The third was by a clot of Quxas, crowding eagerly. "Play ball! Billbrad, more play ball!"
To the first two, Bill did not reply. To the Quxas, he said one word, "Nuts!" and dolefully followed Montgomery into the headquarters hut.
In spite of his natural prejudice against Montgomery, Bill was forced into a reluctant admiration for the way the man worked.
Montgomery's task was to recommend whether the planet should be marked for immediate colonization, placed on a reserve list for future expansion, or be left strictly alone as unworthy of occupancy. He tore through Bill's reports like a small child through a bag of jellybeans. His questions, if pompous, were pointed.
Within twenty-four hours, ready to leave for the main camp, he called a conference.
He stood before the group, as dapper as a man can be with a rainbow bruise under one eye, complacently listening to the resonance of his own voice. Beside him, Candy nodded worshipful agreement. Bill grumped in a corner.

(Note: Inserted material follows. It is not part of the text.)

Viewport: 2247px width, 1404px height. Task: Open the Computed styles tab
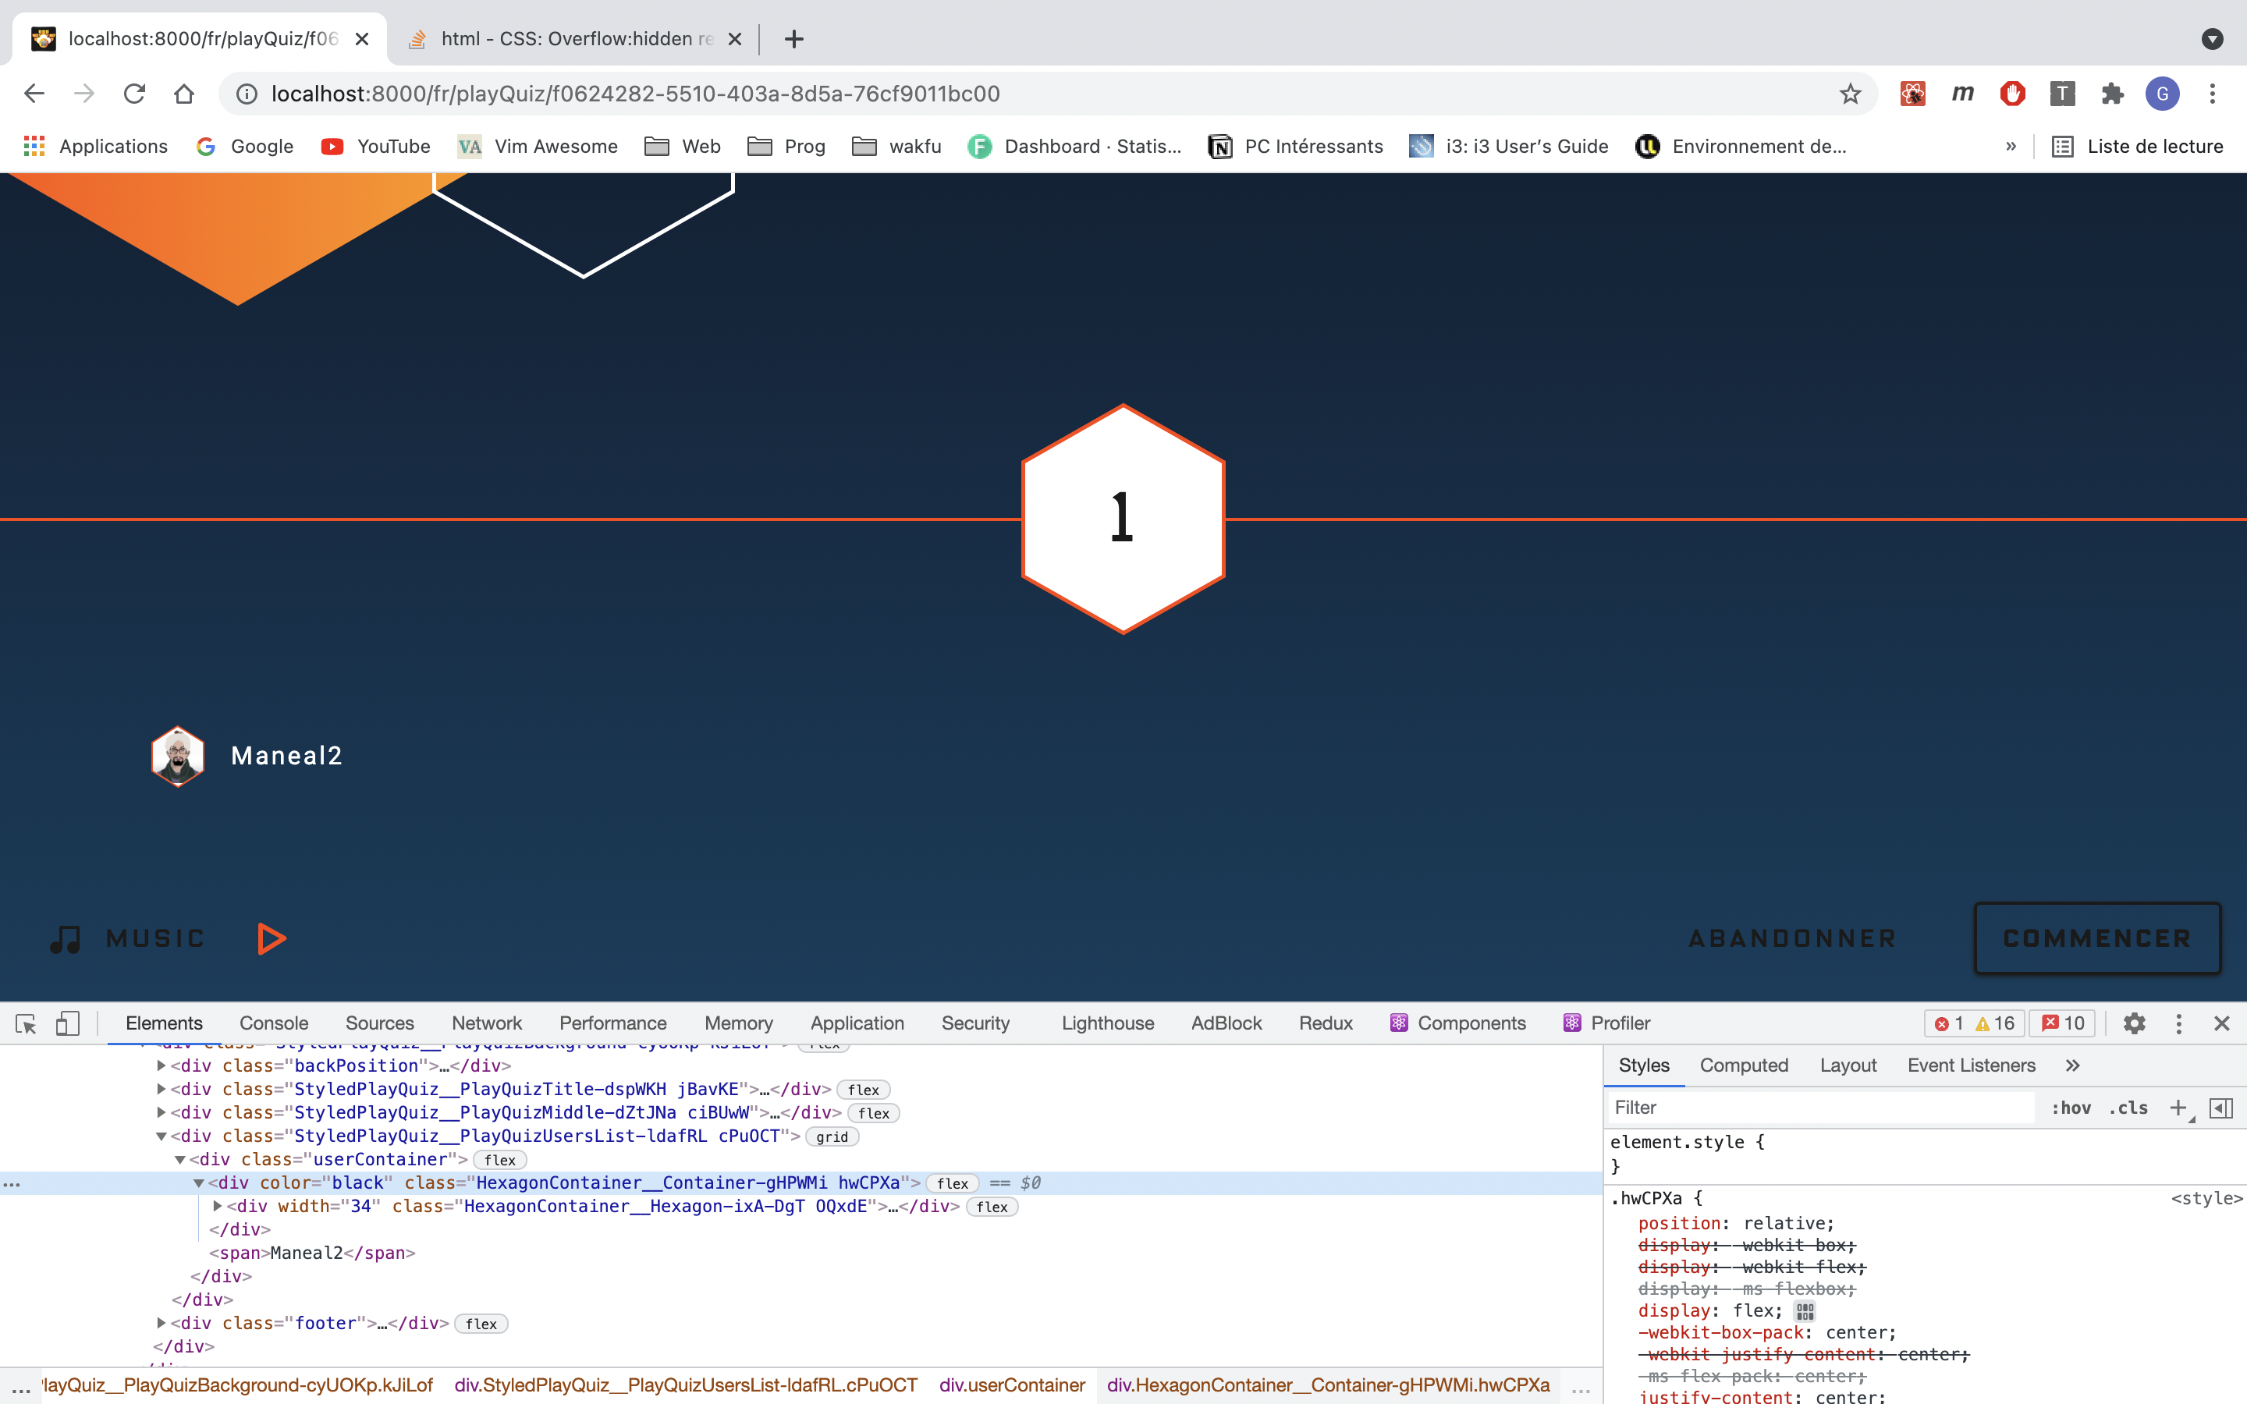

For a full forty-five minutes, Montgomery outlined additional data he wanted gathered. His voice was faintly chiding, implying by its tone that anybody but a dolt would have obtained the information long ago.
"And now," he said, "we come to the question of the humanoid denizens of this planet—the so-called Quxas." He fingered his black eye. "Many persons might conclude that the Quxas are not worth saving; and in themselves, they are not. However, my preliminary conclusions—based, unfortunately, on insufficient data—lead me to believe that this planet will be used for colonization in about five hundred years. It would be very convenient then to have a dominant life-form friendly to the galactic humans and capable of being integrated with the colonists. Some method of preserving the Quxas must therefore be worked out. In this, the advance group has failed lamentably."
He paused, glanced around triumphantly.